Data shown below:

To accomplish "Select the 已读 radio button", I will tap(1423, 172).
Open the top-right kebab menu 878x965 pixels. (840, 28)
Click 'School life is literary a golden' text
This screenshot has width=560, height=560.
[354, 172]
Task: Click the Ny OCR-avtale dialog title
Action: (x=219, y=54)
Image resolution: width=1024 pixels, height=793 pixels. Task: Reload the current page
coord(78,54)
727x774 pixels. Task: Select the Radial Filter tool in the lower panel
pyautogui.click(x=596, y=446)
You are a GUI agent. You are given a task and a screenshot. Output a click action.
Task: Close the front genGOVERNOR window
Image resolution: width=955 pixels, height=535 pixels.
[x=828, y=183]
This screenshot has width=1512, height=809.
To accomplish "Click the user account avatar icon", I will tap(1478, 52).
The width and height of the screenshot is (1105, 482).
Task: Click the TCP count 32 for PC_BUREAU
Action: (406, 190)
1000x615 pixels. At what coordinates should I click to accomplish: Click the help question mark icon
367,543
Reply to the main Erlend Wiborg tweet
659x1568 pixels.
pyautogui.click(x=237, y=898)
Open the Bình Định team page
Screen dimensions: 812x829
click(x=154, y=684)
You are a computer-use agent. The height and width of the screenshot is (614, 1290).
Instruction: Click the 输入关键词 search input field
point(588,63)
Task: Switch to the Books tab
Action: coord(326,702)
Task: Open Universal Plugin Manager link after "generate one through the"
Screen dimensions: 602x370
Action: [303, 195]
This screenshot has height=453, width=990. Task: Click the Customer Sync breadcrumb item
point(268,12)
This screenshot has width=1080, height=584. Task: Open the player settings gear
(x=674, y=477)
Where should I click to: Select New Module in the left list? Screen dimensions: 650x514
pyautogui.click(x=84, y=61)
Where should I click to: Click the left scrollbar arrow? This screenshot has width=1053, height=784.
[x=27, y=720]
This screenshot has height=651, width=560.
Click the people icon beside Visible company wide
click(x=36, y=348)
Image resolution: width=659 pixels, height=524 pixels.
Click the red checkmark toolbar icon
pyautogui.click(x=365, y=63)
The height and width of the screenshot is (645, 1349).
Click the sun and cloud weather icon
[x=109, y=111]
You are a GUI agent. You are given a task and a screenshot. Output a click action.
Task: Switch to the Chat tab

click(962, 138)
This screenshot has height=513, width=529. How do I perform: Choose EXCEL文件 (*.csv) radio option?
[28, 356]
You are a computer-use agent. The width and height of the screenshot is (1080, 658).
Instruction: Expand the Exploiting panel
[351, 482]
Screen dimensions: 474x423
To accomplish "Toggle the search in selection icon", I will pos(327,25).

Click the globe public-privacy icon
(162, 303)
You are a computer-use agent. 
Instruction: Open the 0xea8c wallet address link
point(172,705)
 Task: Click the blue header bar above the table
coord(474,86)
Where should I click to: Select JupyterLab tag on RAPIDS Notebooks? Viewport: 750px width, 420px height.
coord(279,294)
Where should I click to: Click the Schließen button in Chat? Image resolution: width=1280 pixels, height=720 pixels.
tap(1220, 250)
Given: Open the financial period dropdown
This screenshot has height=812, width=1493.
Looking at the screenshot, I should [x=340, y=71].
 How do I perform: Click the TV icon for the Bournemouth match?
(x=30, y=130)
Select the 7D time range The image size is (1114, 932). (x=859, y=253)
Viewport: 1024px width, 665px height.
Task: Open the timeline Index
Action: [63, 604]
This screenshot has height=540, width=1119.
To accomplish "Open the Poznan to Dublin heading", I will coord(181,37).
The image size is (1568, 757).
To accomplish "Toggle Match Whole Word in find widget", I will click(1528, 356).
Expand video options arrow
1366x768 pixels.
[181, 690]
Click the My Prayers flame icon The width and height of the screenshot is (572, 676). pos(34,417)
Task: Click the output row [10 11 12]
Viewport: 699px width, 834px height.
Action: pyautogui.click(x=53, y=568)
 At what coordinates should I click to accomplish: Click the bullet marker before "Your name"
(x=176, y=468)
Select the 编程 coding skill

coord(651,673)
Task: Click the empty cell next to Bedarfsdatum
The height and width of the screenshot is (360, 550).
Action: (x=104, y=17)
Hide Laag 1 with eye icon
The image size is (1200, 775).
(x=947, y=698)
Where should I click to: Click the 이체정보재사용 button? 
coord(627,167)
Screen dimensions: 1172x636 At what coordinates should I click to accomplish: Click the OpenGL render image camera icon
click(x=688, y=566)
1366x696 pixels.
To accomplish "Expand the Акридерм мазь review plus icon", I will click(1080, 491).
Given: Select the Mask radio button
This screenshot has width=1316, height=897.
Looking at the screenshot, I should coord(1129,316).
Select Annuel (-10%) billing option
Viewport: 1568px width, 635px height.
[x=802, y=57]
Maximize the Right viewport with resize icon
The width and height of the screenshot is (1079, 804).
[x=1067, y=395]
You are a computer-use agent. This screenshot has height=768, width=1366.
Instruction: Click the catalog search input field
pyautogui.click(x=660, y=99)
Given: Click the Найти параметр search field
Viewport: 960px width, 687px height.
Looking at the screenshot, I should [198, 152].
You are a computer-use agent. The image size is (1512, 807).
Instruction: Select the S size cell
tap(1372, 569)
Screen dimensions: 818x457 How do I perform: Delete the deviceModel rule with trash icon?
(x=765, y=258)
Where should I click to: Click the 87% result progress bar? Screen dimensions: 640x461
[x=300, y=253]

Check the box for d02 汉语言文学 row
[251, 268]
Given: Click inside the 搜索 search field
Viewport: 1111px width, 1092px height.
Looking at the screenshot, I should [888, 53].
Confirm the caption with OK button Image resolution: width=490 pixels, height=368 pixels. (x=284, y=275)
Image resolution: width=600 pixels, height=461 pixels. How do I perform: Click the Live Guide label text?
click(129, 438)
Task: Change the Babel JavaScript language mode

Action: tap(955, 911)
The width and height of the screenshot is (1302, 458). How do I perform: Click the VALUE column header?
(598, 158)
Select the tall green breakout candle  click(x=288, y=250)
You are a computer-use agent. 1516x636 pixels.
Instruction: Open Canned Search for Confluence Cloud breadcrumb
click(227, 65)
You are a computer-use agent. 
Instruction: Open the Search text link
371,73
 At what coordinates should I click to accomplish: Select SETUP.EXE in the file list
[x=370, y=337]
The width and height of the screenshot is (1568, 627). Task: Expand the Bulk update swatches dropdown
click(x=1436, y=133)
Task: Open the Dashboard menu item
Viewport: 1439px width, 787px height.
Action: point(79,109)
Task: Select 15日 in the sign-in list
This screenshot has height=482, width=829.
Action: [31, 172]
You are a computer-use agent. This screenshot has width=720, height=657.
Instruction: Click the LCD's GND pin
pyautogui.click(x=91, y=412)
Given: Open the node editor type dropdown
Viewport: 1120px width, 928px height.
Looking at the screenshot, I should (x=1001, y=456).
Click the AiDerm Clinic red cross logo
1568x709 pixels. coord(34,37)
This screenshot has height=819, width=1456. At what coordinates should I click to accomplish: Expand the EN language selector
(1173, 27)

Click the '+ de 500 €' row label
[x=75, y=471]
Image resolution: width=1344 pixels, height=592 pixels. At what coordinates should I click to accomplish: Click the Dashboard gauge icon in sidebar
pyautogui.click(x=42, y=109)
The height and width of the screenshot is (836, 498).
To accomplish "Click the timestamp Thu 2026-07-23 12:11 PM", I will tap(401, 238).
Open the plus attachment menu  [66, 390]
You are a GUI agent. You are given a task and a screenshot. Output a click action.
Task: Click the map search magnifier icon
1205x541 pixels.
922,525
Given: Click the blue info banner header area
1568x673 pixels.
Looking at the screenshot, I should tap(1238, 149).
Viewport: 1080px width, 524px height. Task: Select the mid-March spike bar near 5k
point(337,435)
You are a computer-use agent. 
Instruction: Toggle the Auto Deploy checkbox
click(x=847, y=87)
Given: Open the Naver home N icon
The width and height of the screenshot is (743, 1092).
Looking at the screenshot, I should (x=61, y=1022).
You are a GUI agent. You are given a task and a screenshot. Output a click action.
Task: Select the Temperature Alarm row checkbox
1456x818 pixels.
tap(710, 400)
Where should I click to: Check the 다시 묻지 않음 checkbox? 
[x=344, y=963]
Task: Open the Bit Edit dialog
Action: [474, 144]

End of Data shown.

_What you have to do_
Each line from the one containing "Click the '+ de 500 €' row label" to the close of the records must appear in the output exactly, and no other line.

_Answer box_
Click the '+ de 500 €' row label
[x=75, y=471]
Image resolution: width=1344 pixels, height=592 pixels. At what coordinates should I click to accomplish: Click the Dashboard gauge icon in sidebar
pyautogui.click(x=42, y=109)
The height and width of the screenshot is (836, 498).
To accomplish "Click the timestamp Thu 2026-07-23 12:11 PM", I will tap(401, 238).
Open the plus attachment menu  [66, 390]
You are a GUI agent. You are given a task and a screenshot. Output a click action.
Task: Click the map search magnifier icon
1205x541 pixels.
922,525
Given: Click the blue info banner header area
1568x673 pixels.
Looking at the screenshot, I should tap(1238, 149).
Viewport: 1080px width, 524px height. Task: Select the mid-March spike bar near 5k
point(337,435)
You are a computer-use agent. 
Instruction: Toggle the Auto Deploy checkbox
click(x=847, y=87)
Given: Open the Naver home N icon
The width and height of the screenshot is (743, 1092).
Looking at the screenshot, I should (x=61, y=1022).
You are a GUI agent. You are given a task and a screenshot. Output a click action.
Task: Select the Temperature Alarm row checkbox
1456x818 pixels.
tap(710, 400)
Where should I click to: Check the 다시 묻지 않음 checkbox? 
[x=344, y=963]
Task: Open the Bit Edit dialog
Action: [474, 144]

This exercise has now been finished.